- [CONSEGNA]:
Riscrivi il materiale dalla riga con "The height and width of the screenshot is (757, 1325)." alla riga con "pos(187,512)", mettendo "panel" al posto di "card" e lasciando tutto il resto com'è. Non includere le immagini nella risposta.

- [DATI IN INGRESSO]:
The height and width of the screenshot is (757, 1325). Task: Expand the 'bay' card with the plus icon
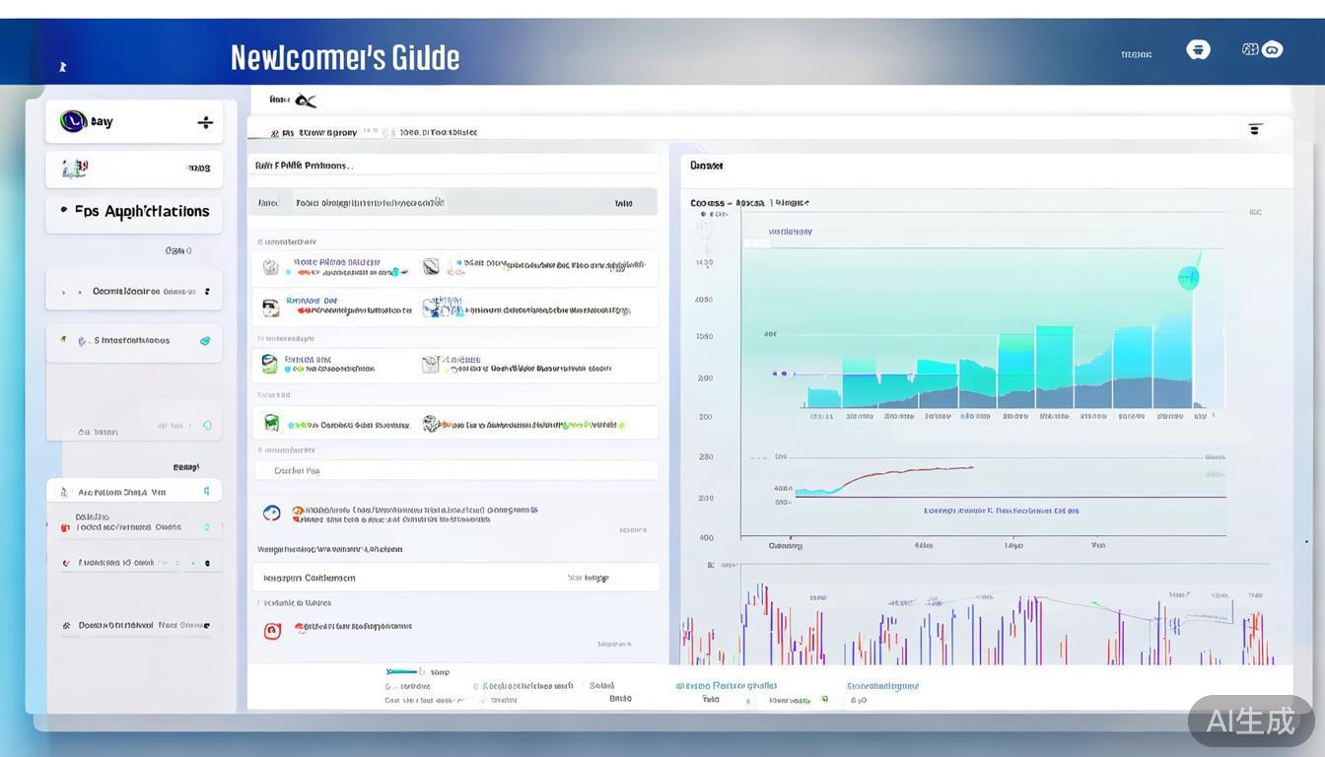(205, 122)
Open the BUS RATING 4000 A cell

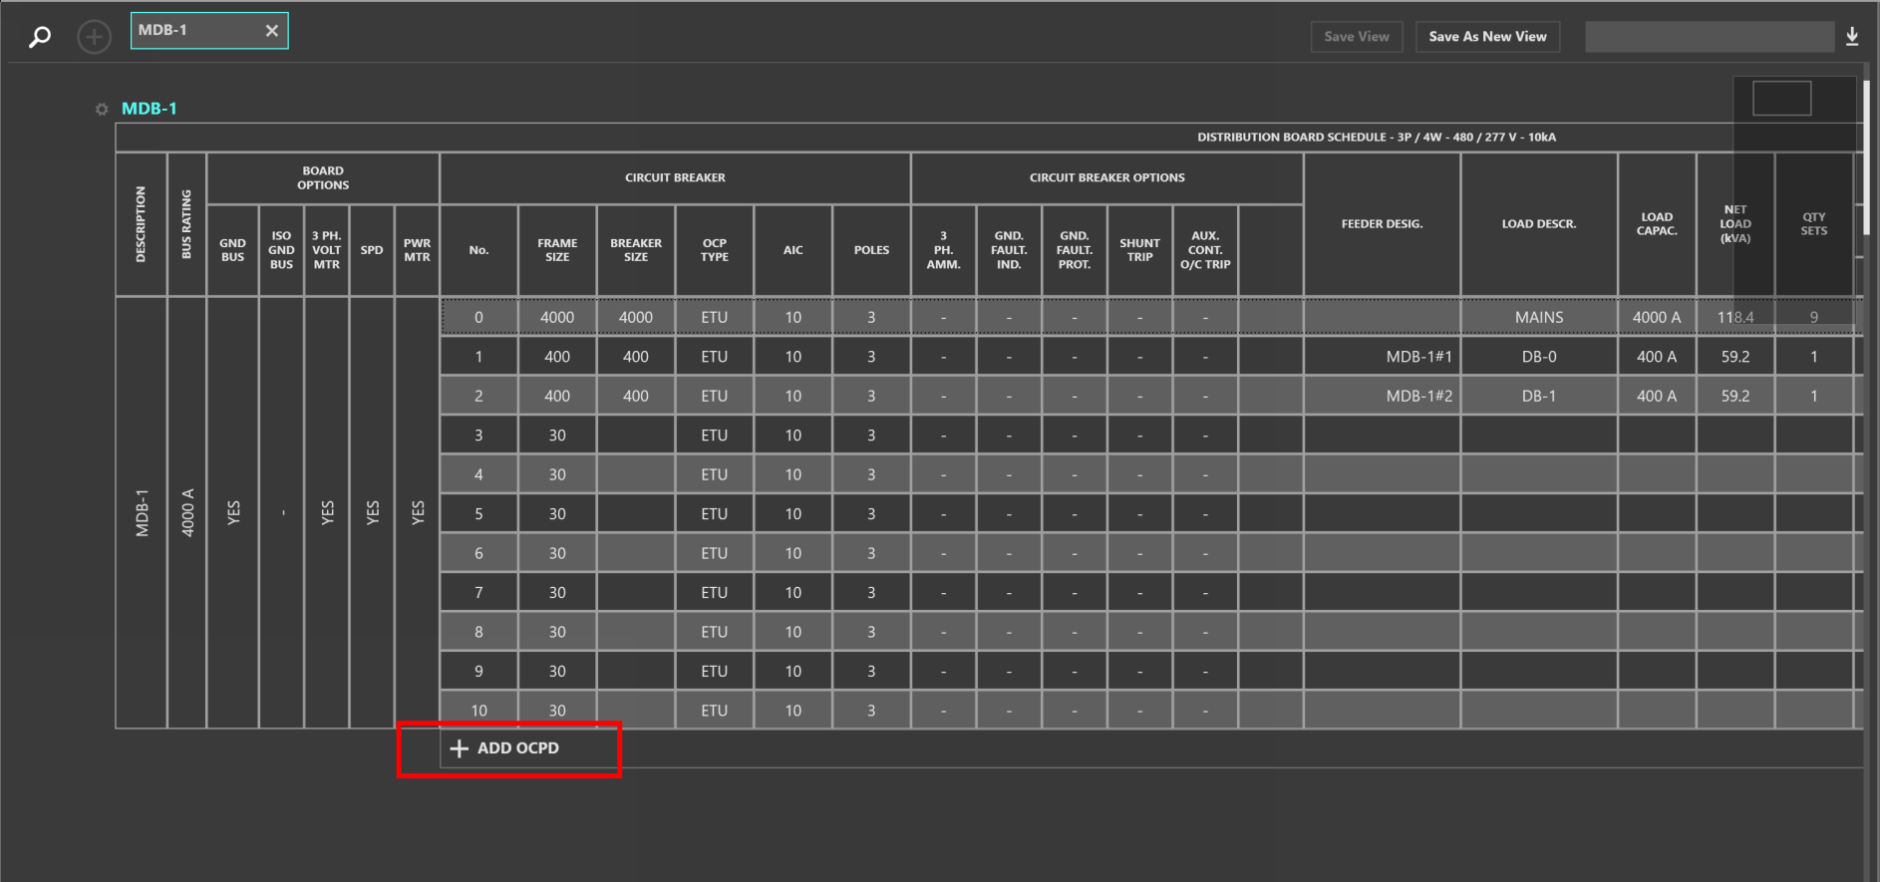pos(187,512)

==

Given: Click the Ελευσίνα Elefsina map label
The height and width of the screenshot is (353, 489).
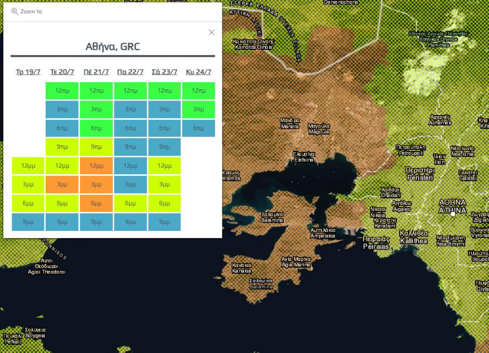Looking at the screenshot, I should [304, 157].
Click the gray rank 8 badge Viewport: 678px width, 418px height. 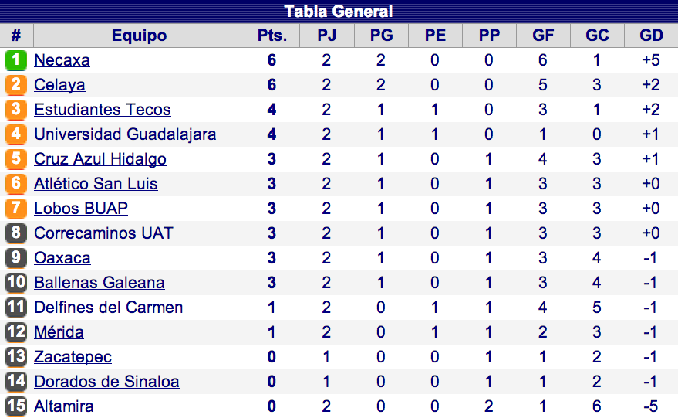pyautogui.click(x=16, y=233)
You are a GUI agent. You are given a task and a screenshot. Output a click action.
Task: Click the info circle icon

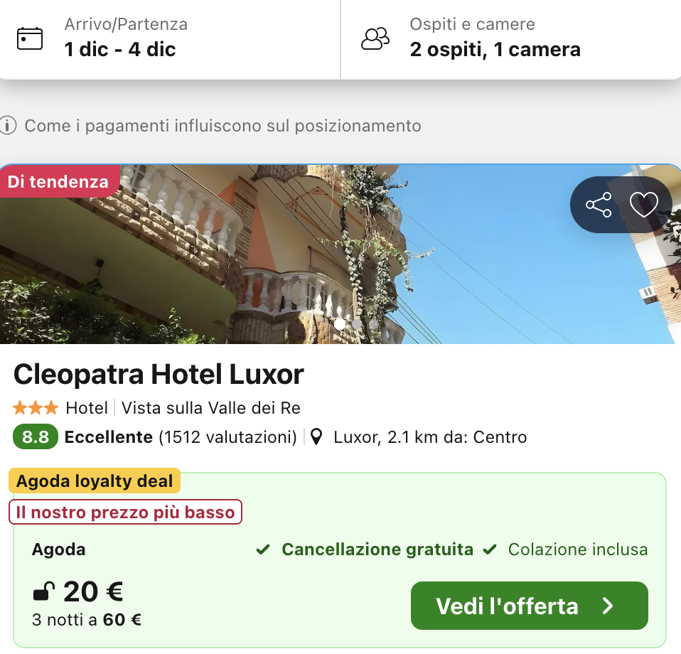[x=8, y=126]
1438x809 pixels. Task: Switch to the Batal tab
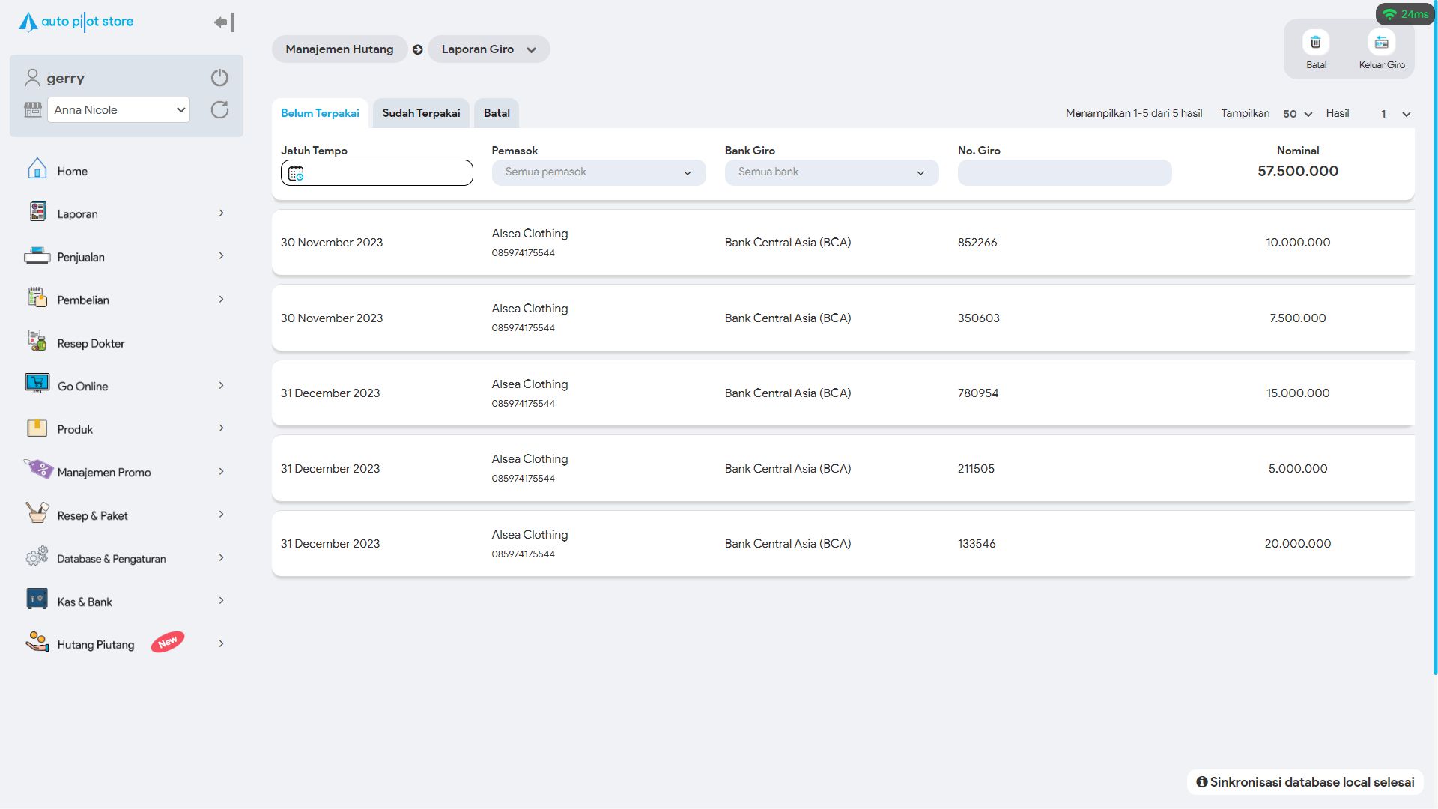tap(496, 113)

- [RISPOSTA]:
The height and width of the screenshot is (757, 1325). Task: Expand the 'bay' panel with the plus icon
(205, 122)
Open the BUS RATING 4000 A cell

pos(187,512)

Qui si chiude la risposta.